**REQUIREMENT**
Reproduce, word for word, the portion of the SpiceJet bailout commentary from "Since the billionaire" to "within two weeks.".

The recent diktat from the ministry of Civil Aviation to public sector banks to bail out the beleaguered private airline SpiceJet smacks of crony capitalism the BJP frowned upon during the decade-long UPA regime! The banks are now reluctant to line up credit after their disastrous experience with the bankrupt Kingfisher Airlines, run by the beer baron Vijay Mallya to whom they continued to lend and extend repayment relief under duress. Kingfisher ceased flying in 2012, saddled with the ignominy of leaving billions of rupees in unpaid debts to a slew of creditors, including public sector banks. In the case of SpiceJet, in which media baron Kalanidhi Maran of the Sun Group of Tamil Nadu is a majority shareholder, the airline ran out of cash and revoked hundreds of flights in a day. It has to reportedly pay oil companies and sundry other creditors about Rs3,000 crore. Its net debt stood close to $230 million at the end of September, reports reckon.
Since the billionaire promoter is unwilling to pay from his own coffers, the civil aviation ministry asked banks to pay the carrier upto Rs600 crore in working capital loans “backed by the personal guarantee of the chairman Maran” until the carrier could bag long-term investment. In a statement on December 16, the ministry also permitted SpiceJet to open bookings until March, 2015, relaxing the advance booking limit of one month slapped on December 5 in the light of the carrier’s signs of financial distress detected by the industry regulator, DGCA. It also requested the finance ministry to permit commercial borrowing for working capital as a special dispensation to the troubled airline. All these accommodations are predicated on guarantees from the promoters of the airline and the carrier has been asked to come up with a workable financial plan within two weeks.

**EXTRACTED MATERIAL**
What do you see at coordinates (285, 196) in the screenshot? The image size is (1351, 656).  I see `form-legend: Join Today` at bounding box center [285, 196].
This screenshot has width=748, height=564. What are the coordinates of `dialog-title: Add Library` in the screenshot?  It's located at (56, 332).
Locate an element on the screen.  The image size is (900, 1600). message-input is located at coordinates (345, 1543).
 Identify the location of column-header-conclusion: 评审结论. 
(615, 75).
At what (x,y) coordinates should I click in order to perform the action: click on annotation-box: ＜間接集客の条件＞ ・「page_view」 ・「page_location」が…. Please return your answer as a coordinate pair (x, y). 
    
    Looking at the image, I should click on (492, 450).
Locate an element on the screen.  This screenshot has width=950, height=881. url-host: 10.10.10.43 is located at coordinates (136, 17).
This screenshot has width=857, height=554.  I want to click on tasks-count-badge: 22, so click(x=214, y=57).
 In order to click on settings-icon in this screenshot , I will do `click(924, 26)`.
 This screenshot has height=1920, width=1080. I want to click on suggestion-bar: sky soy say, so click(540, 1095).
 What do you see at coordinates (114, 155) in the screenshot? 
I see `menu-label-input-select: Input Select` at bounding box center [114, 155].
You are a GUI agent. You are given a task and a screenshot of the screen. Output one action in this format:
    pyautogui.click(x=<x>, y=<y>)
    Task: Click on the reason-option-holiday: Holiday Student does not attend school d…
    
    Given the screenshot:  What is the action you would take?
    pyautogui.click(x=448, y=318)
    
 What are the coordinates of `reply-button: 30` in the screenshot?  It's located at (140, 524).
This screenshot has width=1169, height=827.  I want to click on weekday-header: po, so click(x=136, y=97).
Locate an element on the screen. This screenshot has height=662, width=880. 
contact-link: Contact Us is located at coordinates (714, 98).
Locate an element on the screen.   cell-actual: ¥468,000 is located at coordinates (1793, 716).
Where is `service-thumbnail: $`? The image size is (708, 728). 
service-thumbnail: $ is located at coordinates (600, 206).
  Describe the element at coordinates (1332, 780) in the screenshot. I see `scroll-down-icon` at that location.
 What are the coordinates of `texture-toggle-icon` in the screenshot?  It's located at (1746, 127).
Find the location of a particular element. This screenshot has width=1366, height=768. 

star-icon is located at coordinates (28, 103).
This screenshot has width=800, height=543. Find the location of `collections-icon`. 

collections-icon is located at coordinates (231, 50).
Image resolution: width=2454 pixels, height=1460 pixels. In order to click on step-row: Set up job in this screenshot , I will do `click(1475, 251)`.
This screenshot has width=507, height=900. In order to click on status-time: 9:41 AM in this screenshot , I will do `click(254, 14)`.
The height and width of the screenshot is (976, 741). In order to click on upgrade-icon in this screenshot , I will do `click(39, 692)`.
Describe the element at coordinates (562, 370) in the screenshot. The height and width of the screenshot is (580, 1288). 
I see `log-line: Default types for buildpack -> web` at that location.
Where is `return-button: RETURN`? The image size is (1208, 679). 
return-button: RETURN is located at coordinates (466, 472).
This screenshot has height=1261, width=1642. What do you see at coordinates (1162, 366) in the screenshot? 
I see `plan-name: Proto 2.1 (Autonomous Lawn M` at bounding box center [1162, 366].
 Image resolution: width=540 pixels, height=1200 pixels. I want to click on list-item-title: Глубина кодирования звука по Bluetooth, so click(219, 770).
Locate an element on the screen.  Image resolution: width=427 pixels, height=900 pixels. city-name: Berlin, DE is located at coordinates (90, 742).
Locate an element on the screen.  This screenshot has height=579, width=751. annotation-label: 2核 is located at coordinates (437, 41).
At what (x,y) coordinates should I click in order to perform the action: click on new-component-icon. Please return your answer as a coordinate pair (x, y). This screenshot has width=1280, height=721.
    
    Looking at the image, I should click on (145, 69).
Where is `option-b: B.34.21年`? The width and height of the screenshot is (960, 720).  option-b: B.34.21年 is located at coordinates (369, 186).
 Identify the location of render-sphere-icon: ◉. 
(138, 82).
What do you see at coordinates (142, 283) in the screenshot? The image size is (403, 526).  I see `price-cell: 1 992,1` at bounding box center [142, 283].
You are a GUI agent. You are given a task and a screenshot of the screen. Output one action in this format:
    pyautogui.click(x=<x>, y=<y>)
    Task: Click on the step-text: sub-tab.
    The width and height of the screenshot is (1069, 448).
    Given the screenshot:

**OUTPUT FOR THIS TASK**
Since the billionaire promoter is unwilling to pay from his own coffers, the civil aviation ministry asked banks to pay the carrier upto Rs600 crore in working capital loans “backed by the personal guarantee of the chairman Maran” until the carrier could bag long-term investment. In a statement on December 16, the ministry also permitted SpiceJet to open bookings until March, 2015, relaxing the advance booking limit of one month slapped on December 5 in the light of the carrier’s signs of financial distress detected by the industry regulator, DGCA. It also requested the finance ministry to permit commercial borrowing for working capital as a special dispensation to the troubled airline. All these accommodations are predicated on guarantees from the promoters of the airline and the carrier has been asked to come up with a workable financial plan within two weeks.